The question or concern I have is the ability to coach up EVERYONE that you just brought in. There will inevitably be “diamonds in the rough,” here. And some of these players are three-stars that will manage to outplay their arbitrary star ranking. Still, what’s the success rate on that? And how quickly does the 10-3 season wind up in the rearview mirror for incoming prospects? One could argue the shine 2018 brought the program has already worn off. That’s not going to make it any easier to bring in blue-chip players now that you’re no longer selling the future — but the present, instead.
I believe in Babers’s abilities to coach and motivate and upgrade the talent level from what he inherited. It’s all been done, and the peak of that result was a 2018 season I’ll never forget as a fan or as someone covering the team. What we’re looking for now, though, is how this regime handles the next step.
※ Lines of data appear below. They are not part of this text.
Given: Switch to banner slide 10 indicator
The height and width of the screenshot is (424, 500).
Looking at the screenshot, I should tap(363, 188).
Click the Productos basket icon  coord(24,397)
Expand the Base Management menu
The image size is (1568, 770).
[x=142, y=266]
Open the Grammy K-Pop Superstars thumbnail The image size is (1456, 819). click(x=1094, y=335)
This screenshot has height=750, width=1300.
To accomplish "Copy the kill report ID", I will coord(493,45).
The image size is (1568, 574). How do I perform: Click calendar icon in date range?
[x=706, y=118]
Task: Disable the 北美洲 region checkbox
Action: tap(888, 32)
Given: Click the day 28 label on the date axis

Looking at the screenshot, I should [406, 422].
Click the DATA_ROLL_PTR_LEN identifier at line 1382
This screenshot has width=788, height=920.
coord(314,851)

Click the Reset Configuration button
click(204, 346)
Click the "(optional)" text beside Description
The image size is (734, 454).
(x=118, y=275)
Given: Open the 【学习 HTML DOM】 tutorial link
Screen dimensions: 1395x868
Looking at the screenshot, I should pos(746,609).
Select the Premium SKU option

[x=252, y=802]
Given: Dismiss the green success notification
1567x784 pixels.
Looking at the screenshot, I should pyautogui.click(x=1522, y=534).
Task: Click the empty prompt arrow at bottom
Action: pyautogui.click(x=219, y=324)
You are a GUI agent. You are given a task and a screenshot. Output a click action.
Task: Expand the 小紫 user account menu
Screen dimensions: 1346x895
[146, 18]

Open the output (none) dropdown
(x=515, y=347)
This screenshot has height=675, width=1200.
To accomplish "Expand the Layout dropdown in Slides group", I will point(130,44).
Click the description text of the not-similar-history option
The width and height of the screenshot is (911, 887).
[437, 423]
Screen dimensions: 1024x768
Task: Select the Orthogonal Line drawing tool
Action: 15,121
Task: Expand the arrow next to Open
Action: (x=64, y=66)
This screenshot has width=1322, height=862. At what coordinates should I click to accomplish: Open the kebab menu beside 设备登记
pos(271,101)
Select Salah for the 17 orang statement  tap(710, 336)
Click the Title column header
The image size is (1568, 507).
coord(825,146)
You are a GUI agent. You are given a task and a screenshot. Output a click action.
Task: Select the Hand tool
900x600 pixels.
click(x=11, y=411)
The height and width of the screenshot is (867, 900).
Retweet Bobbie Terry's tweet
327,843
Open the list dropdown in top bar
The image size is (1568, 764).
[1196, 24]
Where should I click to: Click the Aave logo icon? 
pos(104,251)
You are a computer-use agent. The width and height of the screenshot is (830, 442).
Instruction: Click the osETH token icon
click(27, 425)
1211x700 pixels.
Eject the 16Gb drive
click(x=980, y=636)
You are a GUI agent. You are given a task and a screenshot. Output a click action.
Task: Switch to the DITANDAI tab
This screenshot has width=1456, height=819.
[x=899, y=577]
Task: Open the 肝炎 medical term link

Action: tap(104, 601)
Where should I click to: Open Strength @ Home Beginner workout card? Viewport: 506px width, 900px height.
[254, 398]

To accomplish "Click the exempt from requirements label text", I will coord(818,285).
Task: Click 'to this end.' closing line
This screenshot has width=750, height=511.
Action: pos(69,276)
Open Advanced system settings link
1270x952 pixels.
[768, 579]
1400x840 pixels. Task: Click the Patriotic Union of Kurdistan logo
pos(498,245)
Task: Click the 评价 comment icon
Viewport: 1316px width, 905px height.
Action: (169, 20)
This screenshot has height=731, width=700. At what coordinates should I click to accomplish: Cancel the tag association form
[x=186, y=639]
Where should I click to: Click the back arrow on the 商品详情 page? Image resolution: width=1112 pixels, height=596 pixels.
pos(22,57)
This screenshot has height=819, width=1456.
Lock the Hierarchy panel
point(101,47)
Now that there are reasons to doubt (not that I’m a believer in them), what does this staff do to recover the spark that got players, fans and media buying in to begin with?
For starters, making changes at both coordinator positions seems to acknowledge room for improvement, and actively focus on getting in this coming season. Sterlin Gilbert and Dino Babers have experienced success together. If nothing else, Tony White brings in a defensive scheme that’s a perfect match for our personnel, plus his own recruiting success (new cornerbacks coach Chip West should help there too). These are changes that aim to make sure the struggles of 2019 and the resulting effect on 2020’s recruiting don’t repeat themselves.
With luck, this article seems foolish in hindsight. Numerous 2020 recruits could outplay their rankings, and the returning players perform well enough to look like something closer to the 2018 squad than what we saw in 2019. That result would be fantastic. But it also needs to translate into greater recruiting success at some point. I’m not calling for top-40 classes, even. Something in the 45-to-50 range is fine by me. SU just needs to show a little progress.
Dino understands this and made moves to address it. Now let’s see if the results come with that.